-- Begin PASSAGE GIVEN --

Marion Debruyne became Dean of Vlerick Business School in 2015, after a decade on its faculty. Before that she was a Visiting Scholar at the Wharton School (University of Pennsylvania) and the Kellogg Graduate School of Management and an Assistant Professor at the Goizueta Business School (Emory University). An engineer and a marketeer by training, Marion loves bridging the academic world and the world of business practice.

Women now make up roughly 30% of business school deans globally, up from about 26% just a few years ago. From your perspective, what has driven that increase and what still limits faster progress? My hypothesis would be that it is a natural evolution of Gen X women, who grew up being empowered in the belief that they could have it all, entering leadership roles. Additionally, search committees have paid more attention to considering a diverse set of candidates and put efforts behind finding them.

Despite this growth, women often reach the deanship through longer or less linear pathways. What barriers to advancement do you still see for women aiming for top leadership roles in business schools? I reached the deanship at 42, so I do not represent a datapoint that illustrates this longer or less linear pathway. I believe the barriers to advancing to top leadership in business schools are not unlike the well-documented barriers in the corporate world. They include perception biases about what good leadership looks like, societal expectations around motherhood and femininity and stubborn mental and structural models around what the ideal career path looks like.

-- End PASSAGE GIVEN --
-- Begin DATA SHOWN --

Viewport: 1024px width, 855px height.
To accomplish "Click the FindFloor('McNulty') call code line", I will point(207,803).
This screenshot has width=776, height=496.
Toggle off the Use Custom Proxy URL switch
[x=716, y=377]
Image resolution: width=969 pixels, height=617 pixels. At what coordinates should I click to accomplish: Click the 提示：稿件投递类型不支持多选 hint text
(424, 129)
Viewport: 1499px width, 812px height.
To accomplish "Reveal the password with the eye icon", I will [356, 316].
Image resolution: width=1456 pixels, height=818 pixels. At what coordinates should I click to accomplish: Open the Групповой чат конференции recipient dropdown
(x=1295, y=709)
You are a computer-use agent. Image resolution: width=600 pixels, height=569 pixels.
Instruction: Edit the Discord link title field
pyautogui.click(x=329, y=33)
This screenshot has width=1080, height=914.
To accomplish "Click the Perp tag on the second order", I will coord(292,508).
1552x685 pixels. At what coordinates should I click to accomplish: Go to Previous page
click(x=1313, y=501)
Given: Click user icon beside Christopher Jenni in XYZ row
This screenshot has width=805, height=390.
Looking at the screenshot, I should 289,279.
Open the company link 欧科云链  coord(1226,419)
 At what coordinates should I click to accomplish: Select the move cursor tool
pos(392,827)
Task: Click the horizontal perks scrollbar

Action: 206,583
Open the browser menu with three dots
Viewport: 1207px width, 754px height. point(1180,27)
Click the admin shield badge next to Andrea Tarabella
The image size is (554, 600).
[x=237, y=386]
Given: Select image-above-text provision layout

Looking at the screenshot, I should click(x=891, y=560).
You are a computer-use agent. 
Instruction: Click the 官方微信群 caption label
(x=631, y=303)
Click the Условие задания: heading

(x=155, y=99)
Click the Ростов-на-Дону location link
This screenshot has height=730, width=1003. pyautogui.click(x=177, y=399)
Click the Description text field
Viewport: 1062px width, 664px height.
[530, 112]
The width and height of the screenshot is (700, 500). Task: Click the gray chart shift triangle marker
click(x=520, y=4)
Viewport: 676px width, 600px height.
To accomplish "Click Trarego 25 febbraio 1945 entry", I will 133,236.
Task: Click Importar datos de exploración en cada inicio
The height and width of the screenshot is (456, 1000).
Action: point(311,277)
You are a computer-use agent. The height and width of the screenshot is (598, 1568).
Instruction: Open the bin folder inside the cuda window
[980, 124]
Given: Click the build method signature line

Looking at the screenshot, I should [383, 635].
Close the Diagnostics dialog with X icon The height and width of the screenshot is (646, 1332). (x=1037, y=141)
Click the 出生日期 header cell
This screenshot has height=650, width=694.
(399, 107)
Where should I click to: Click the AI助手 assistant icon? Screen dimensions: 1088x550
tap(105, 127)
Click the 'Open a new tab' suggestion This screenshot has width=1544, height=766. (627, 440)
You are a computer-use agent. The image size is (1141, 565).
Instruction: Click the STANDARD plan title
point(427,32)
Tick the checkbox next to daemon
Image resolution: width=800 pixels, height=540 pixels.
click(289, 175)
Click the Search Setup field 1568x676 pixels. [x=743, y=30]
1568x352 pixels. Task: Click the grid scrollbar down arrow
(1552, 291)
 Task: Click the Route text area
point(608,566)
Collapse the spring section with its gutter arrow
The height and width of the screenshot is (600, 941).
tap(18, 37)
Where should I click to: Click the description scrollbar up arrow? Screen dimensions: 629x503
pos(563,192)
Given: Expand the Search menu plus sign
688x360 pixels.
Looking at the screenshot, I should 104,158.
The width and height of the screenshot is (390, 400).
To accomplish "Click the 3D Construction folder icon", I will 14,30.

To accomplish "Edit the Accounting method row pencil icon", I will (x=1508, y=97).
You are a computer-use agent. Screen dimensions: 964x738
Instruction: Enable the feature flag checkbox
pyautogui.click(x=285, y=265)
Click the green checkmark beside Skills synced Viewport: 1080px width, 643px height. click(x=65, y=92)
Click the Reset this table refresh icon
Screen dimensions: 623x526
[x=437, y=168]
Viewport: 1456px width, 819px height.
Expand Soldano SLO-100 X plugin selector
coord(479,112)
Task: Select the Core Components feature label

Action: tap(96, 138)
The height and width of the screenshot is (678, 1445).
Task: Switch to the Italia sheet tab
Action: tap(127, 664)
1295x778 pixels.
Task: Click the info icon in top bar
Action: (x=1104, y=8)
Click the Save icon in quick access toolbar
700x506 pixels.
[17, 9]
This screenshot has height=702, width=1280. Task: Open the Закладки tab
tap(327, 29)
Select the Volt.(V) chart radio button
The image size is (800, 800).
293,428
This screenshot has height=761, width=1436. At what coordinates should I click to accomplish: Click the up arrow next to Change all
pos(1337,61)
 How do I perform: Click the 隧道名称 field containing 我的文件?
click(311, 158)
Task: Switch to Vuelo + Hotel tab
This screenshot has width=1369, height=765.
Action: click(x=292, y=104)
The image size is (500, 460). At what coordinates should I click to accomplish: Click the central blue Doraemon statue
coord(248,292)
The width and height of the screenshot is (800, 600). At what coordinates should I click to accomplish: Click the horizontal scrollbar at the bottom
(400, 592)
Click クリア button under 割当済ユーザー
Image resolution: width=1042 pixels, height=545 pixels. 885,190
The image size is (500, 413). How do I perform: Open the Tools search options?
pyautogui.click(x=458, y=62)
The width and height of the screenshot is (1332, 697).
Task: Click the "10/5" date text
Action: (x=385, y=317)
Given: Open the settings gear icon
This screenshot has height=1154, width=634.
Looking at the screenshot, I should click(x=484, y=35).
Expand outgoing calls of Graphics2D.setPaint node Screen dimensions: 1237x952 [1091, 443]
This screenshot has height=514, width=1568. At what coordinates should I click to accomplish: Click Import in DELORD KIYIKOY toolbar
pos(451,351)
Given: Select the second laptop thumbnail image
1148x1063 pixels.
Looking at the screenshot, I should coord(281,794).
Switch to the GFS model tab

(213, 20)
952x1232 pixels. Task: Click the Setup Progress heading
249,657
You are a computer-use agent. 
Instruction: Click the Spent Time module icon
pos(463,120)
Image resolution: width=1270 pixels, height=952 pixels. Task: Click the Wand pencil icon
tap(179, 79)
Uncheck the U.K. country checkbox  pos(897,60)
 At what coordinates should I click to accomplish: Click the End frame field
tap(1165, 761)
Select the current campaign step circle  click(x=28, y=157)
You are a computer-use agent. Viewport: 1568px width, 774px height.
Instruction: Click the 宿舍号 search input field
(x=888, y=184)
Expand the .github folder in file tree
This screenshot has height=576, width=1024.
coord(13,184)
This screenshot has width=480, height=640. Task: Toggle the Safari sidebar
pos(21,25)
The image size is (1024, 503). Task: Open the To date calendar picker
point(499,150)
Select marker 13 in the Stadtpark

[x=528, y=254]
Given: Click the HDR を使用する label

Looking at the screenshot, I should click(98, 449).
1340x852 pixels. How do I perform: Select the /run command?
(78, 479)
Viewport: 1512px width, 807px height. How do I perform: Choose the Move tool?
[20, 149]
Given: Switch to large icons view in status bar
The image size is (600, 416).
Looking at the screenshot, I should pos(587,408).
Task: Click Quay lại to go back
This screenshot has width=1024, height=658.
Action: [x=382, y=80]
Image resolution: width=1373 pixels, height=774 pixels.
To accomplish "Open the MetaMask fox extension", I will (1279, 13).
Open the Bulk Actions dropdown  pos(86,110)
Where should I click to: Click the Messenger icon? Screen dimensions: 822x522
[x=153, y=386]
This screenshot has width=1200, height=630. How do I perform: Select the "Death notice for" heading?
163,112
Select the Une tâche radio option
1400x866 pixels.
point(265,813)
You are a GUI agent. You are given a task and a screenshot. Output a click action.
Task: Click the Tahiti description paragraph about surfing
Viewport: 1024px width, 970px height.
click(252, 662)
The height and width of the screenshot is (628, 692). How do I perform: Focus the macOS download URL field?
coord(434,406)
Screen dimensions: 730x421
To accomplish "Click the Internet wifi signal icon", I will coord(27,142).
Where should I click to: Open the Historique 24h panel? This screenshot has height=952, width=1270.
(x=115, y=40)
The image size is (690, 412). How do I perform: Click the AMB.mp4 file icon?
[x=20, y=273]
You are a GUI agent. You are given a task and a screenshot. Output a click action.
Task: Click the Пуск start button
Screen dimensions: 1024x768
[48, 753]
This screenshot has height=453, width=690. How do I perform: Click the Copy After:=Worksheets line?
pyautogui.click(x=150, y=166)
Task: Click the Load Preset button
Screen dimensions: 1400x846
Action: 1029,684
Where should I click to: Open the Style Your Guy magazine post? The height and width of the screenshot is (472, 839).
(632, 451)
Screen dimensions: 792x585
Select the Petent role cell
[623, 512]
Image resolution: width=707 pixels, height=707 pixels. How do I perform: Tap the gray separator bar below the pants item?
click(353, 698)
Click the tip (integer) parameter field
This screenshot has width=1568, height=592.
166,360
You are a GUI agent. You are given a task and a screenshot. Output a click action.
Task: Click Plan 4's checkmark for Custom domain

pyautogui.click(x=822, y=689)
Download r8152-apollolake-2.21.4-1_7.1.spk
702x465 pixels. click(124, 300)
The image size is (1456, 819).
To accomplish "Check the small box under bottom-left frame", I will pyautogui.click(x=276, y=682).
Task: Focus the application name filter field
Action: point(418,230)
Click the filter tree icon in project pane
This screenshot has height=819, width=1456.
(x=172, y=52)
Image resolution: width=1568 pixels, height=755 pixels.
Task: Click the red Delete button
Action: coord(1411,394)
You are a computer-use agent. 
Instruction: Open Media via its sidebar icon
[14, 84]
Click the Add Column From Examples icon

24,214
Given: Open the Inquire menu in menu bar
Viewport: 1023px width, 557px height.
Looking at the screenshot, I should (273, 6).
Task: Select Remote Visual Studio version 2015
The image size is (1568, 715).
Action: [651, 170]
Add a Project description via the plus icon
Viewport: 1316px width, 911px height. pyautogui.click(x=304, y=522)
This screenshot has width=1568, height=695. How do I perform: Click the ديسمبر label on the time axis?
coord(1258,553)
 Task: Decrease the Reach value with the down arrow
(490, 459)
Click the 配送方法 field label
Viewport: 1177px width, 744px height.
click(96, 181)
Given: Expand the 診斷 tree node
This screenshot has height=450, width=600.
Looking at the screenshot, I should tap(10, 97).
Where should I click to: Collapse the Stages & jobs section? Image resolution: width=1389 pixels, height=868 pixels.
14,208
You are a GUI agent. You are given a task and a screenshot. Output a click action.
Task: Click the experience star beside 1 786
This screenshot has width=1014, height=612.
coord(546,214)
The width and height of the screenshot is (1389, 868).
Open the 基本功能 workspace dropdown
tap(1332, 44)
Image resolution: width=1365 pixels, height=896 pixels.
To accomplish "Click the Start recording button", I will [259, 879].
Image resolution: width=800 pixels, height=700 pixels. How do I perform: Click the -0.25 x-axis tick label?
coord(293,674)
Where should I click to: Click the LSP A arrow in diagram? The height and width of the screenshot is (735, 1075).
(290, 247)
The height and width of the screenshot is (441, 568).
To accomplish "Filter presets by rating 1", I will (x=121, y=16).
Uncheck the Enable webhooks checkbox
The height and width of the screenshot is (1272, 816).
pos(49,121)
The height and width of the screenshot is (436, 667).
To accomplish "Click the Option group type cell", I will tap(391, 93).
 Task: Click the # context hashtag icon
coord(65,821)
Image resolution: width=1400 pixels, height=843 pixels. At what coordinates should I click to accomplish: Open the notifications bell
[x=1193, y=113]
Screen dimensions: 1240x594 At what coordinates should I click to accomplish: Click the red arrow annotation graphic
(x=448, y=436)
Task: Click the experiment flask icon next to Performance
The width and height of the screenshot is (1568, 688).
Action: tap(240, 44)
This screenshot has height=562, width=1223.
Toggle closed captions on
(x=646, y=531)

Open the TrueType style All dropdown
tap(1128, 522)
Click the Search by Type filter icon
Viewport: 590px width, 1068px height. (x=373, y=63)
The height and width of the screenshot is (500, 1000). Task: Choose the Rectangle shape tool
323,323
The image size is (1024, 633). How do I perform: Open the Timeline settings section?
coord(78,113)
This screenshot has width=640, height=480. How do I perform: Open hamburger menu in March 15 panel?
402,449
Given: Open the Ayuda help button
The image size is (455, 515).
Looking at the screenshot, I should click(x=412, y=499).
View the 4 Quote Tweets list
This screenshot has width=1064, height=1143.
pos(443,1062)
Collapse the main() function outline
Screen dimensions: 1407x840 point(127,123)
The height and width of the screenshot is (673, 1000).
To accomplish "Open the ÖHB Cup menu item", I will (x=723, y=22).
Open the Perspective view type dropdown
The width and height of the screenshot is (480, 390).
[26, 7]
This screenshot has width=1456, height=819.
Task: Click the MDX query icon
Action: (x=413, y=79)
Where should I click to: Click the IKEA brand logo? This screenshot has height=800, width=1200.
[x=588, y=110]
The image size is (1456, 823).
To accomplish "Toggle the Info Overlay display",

-- End DATA SHOWN --

> _TASKS TO CARRY OUT_:
a - Edit the interview on women business school deans: write it out starting with "Despite this growth, women" and going on through "path looks like.", with "motherhood" changed to "parenthood".
b - Carry the interview on women business school deans forward from the point where it stops.
These data were taken from a separate source.

> _ANSWERS TO THE EXERCISES_:
a -
Despite this growth, women often reach the deanship through longer or less linear pathways. What barriers to advancement do you still see for women aiming for top leadership roles in business schools? I reached the deanship at 42, so I do not represent a datapoint that illustrates this longer or less linear pathway. I believe the barriers to advancing to top leadership in business schools are not unlike the well-documented barriers in the corporate world. They include perception biases about what good leadership looks like, societal expectations around parenthood and femininity and stubborn mental and structural models around what the ideal career path looks like.

b -
Vlerick Business School’s Ghent campus

Once women reach the deanship, what challenges tend to persist? I have personally not experienced many challenges specific to being a female. I must confess that I confirm the finding that women seldom raise their hand unless prompted to do so. I was not a Dean candidate until multiple colleagues and board members encouraged me. It was their explicit support that influenced me to believe that maybe I was ready for that kind of responsibility. Similarly, I see female talents playing a crucial role behind the scenes in many business schools. They are, in fact, ready to step up into the spotlight but may need some encouragement to do so.

How do you assess whether progress on gender parity in leadership is substantive rather than symbolic? The most wonderful sign of progress would be for this no longer to be a topic of conversation, and female leadership would be as normalised and prevalent as male leadership. That, in my opinion, would really be a substantive change.

How does greater representation of women in business school leadership matter for students? This is where symbolism matters. Standard images of what leadership, quite literally, looks like persist. This includes academic leadership. When students are fed a steady diet of similar profiles in leadership positions or in front of the classroom, it only perpetuates the stereotypes. Broadening those images to include a wide range of faces can bust the stereotype. Also, it is much easier for female students to believe they, too, can reach a leadership position without having to be superwoman when they already see examples of that while studying.

Describe the programs, initiatives, or institutional practices your school has put in place to advance gender parity: Inclusion is part of our core identity. Yet it may not happen automatically. That’s why we put effort into tracking a broad set of metrics that show whether we are successful in making all talent flourish and take corrective measures where needed. For example, we thoroughly revised our admissions processes to remove potential sources of bias. We also promote diverse cohorts through targeted scholarship programmes.